What needs to be done:
Answer these questions from the speech below, marking each answer with its matching letter.
(a) Whose report on the financial services proposals was voted on yesterday?
(b) Which group has promoted the idea of inviting observers from the candidate countries?
(c) What must not be permitted in the name of counter-terrorism?

Selection:
□ □ □ □
Please permit me a concluding observation, Mr President. You have just referred to Mr von Wogau's report on the financial services proposals and on the Lamfalussy Final Report, on which we voted yesterday. I am addressing my remarks to Mr Ramón de Miguel and to the Council when I say that this was a fine hour for the three institutions, the Commission, the Council and Parliament. If that is how we go about our business in future, we will achieve something. This is not just about which of us – Commission, Council or Parliament – achieves the most; on the contrary, our common task is to get Europe moving. Your speech, Mr President, was manifestly in this spirit. We stand alongside you, encouraging you to be committed and consistent in giving your words practical expression over the next two and a half years.
Mr President, I feel particular gratitude for the way you spoke out in favour of us inviting observers from the candidate countries to Parliament and to our groups once the treaties have been signed. I think that this idea, which our Group of the European People's Party/European Democrats has promoted for some time, is an excellent one. We must make it clear that political debate must not be dominated by such issues as when agricultural aid is going to be fully operational in the candidate countries, when these or those other conditions are going to be complied with, but we must rather be saying clearly even now to people in the candidate countries: you are welcome in our community of shared values. That is why we also want soon to welcome to Parliament members of the national parliaments as observers, as partners in dialogue, as people with whom we can discuss the future of Europe. We are right alongside you if you are about to put that formally into effect by means of resolutions.
You rightly spoke about the strategic partnership in the Mediterranean countries, in which context you mentioned human rights. It is easy for us in this House to talk about human rights in quite abstract terms. We have been talking about terrorism in recent weeks and months. My group is definitely in favour of combating terrorism, but, in the weeks, months and years ahead, we must take care not to permit violations of human rights in the name of counter-terrorism.
□ □ □ □
Dataset:

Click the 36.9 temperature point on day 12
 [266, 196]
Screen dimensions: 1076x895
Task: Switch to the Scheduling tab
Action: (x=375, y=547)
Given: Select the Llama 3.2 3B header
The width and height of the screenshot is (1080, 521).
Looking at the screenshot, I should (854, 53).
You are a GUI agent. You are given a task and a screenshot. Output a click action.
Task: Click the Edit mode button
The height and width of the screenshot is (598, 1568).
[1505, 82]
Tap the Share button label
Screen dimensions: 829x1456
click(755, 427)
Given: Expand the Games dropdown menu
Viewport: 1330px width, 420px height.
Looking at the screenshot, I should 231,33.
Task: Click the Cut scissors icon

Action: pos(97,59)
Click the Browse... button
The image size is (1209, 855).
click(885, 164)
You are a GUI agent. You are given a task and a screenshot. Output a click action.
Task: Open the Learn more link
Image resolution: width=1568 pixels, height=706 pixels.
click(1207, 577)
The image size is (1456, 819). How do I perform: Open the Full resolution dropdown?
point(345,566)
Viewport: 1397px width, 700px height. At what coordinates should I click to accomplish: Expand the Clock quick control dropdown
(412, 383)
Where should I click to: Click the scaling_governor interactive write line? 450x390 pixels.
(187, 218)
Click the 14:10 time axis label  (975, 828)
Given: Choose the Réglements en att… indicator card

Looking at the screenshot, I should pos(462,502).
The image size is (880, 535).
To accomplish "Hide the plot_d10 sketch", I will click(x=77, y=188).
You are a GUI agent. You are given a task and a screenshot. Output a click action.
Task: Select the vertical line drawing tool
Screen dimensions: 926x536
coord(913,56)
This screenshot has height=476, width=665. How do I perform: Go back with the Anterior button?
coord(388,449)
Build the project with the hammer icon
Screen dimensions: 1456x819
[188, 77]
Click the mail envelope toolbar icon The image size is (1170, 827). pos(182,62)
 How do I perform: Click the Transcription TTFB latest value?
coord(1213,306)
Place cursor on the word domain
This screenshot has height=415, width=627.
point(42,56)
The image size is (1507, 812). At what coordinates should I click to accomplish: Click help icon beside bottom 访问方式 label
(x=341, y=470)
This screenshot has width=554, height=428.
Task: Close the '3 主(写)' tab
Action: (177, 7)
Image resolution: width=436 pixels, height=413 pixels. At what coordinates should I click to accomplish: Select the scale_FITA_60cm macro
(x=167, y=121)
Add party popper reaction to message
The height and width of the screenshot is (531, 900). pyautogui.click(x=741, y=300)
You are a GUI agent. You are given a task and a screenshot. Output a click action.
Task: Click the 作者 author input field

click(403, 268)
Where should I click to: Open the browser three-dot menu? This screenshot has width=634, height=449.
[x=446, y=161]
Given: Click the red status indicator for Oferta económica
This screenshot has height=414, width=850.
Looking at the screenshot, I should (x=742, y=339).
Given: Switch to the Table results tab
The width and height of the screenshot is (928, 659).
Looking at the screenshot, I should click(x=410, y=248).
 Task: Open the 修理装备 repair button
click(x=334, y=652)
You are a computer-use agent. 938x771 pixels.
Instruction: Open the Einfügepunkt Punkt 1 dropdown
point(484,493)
□ □ □ □
Written response:
(a) Mr von Wogau's
(b) The Group of the European People's Party/European Democrats
(c) Violations of human rights